Whether running on Unix with cron and at, or Windows with ... whatever the
hell Windows offers, the system should have a single unified way of dealing
with time in a list of scheduled tasks.
- Users, groups, roles, and permissions
This module would be in charge of keeping track of who is performing a
given action and whether they're allowed to do so. The original wftk already
provided a really nice mechanism which would still be nice here: when judging
permissions, any action can get the answers "yes, it's allowed", "no, it's
not allowed," and "it's allowed subject to approval." That last invokes
workflow for any arbitrary action and that would be a powerful
abstraction for nearly any system. It's essentially transaction management
on a much more abstract scale.
And finally, the icing on the cake,
The two components which make workflow workflow are a task list (tasks are
hierarchical in nature and so a task can have subtasks as a separate project)
and a workflow process definition language. The new wftk should be able to
work with any workflow formalism -- after all, the process definitions are
considered scripts in the versioned script document repository. The existing
wftk engine will almost certainly fit in here with little modification.
The primary benefit of workflow is that it allows dissociation over time.
A running workflow process isn't active on the machine for the weeks or months
it might require -- it's simply a construct in the database that gets
resurrected as required. There are a boatload of applications in general
programming, but nobody sees them as workflow because everybody "knows"
workflow is a business application. The wftk was to have changed that, and
I think the potential's still there.
There's also a case to be made for a module for
- Knowledge management
This portion of my thinking is a little less organized. I'd kind of like
to lump some kind of concept database in here, perhaps a semantic parser
or something. Originally I'd thought that AI would go in here, but I
actually think that Prolog might just be another action script language.
This is definitely a blurry line in its native habitat, and crikey, he's
not happy to see me here!
But the point of a blog is to write this stuff down as it occurs. So there
you have it, this would sit on top of the workflow. Think of it as a way
to build smart agents into your data/document/action/workflow management
And there you have it -- my plan to wrap up the thought and work of eight years.

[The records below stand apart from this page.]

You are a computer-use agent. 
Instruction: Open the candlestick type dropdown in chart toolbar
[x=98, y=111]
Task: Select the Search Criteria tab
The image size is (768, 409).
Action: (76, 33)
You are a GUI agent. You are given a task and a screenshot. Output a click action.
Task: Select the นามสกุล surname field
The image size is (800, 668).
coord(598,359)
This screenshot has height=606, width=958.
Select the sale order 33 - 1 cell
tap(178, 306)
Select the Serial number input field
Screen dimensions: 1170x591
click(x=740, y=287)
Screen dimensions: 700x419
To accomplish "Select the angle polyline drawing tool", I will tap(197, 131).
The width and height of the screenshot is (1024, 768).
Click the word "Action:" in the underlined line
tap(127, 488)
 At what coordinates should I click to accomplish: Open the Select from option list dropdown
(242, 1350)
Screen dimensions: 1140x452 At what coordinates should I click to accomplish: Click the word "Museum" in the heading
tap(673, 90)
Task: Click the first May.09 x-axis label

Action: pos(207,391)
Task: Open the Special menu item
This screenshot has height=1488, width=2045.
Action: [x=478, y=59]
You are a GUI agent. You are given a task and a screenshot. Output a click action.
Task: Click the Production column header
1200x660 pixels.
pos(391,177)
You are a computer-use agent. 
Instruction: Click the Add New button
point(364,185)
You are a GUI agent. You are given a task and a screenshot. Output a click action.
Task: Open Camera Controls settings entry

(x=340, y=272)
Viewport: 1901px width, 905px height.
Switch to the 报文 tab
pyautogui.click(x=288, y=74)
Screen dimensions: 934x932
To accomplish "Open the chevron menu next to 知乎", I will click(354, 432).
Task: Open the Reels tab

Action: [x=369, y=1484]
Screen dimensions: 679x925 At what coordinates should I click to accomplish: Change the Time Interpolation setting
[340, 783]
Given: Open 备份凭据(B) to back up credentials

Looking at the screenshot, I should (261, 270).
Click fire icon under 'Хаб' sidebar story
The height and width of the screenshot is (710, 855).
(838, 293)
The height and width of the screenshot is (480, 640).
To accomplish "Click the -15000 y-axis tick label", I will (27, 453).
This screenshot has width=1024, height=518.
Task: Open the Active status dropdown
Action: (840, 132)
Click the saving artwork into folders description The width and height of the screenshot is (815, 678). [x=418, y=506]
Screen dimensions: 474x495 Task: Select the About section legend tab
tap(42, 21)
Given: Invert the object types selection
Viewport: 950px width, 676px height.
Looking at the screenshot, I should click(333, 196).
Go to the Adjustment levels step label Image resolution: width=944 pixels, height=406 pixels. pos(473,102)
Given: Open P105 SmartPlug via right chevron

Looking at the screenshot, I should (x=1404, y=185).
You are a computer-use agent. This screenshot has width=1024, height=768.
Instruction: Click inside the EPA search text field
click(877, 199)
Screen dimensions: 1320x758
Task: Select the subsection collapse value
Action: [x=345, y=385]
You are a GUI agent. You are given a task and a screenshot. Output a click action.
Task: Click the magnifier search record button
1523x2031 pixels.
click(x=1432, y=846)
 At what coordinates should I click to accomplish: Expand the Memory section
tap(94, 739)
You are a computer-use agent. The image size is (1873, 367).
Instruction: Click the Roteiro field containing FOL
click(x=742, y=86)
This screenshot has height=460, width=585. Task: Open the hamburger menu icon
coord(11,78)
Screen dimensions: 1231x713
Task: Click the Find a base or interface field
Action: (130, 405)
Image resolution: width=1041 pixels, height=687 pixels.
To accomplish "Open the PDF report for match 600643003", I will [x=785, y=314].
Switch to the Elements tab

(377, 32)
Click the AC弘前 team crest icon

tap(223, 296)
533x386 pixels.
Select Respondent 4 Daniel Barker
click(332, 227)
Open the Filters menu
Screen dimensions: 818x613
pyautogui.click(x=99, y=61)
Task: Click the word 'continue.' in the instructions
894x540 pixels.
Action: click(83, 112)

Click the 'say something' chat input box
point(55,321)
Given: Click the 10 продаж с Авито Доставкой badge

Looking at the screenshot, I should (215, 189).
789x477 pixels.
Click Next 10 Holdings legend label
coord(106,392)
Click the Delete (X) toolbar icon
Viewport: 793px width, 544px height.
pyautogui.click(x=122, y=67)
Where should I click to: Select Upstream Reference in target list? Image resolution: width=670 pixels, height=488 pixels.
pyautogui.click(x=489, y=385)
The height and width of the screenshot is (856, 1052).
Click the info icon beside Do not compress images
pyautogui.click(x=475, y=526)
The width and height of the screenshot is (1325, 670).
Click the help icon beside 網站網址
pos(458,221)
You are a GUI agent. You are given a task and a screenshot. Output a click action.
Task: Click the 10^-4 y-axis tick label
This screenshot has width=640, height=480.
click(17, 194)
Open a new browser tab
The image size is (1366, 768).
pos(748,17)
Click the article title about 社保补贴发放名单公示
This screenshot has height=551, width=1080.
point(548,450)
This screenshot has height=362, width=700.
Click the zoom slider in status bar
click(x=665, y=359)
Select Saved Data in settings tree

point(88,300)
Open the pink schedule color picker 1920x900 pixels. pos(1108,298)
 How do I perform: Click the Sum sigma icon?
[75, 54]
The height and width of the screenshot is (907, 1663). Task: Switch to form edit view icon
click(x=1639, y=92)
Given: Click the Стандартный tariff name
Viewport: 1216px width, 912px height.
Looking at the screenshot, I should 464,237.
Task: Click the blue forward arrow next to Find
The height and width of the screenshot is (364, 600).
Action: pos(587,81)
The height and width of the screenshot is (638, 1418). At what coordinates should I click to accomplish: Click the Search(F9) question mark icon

Oh, and this time I'm not bothering with licensing requirements. Like SQLite,
wftk 2.0 will be in the public domain. I don't really care if I get credit
or not for every little thing, because frankly, anybody who counts will figure
it out. And have you noticed how everything these days uses SQLite?
It's because -- well, primarily because it works, but also because you don't
have to worry about legal repercussions of using the code.
That's where wftk document management should be, where wftk workflow should
be. Simple, easy to use, and ubiquitous.